**Directives:**
(1) Please switch "speculation" to "chatter" in the Paul Ryan resignation rumors passage, and give it again from "Rep. Mark Amodei" to "denied the reports.".
(2) In the passage on Paul Ryan resignation rumors, how soon did Amodei claim Ryan would resign?
(3) In one to three sentences, explain what the passage on Paul Ryan resignation rumors says set off the ongoing speculation about his departure.

**Document segment:**
•••••

“The speaker is not resigning,” Paul Ryan’s spokesperson AshLee Strong sent Vox in a succinct email in late March. It was not the first time she’s had to field the question; rather, it was just the latest development in a story that’s been percolating in the halls of Congress for months.
Rep. Mark Amodei (R-NV) let a rumor slip to a local reporter recently that the House speaker was on his way out. His claim was more specific than some of the gossip that’s been floating around for months; Amodei claimed Ryan would resign in 30 to 60 days and Majority Whip Steve Scalise (R-LA) would take his place.
Amodei’s version of events is just some of the speculation that has been spinning around ever since Politico’s Tim Alberta reported that in interviews with “three dozen people who know the speaker — fellow lawmakers, congressional and administration aides, conservative intellectuals and Republican lobbyists — not a single person believed Ryan will stay in Congress past 2018.” Ryan and his office have actively denied the reports.

•••••

**Data segment:**

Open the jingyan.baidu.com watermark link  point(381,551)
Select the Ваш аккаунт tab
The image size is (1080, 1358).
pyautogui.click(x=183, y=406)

•••••

**Responses to the exercise:**
(1)
Rep. Mark Amodei (R-NV) let a rumor slip to a local reporter recently that the House speaker was on his way out. His claim was more specific than some of the gossip that’s been floating around for months; Amodei claimed Ryan would resign in 30 to 60 days and Majority Whip Steve Scalise (R-LA) would take his place.
Amodei’s version of events is just some of the chatter that has been spinning around ever since Politico’s Tim Alberta reported that in interviews with “three dozen people who know the speaker — fellow lawmakers, congressional and administration aides, conservative intellectuals and Republican lobbyists — not a single person believed Ryan will stay in Congress past 2018.” Ryan and his office have actively denied the reports.

(2) In 30 to 60 days.

(3) The speculation began after Politico's Tim Alberta reported interviews with three dozen people who know the speaker. Not one of them believed Ryan would stay in Congress past 2018.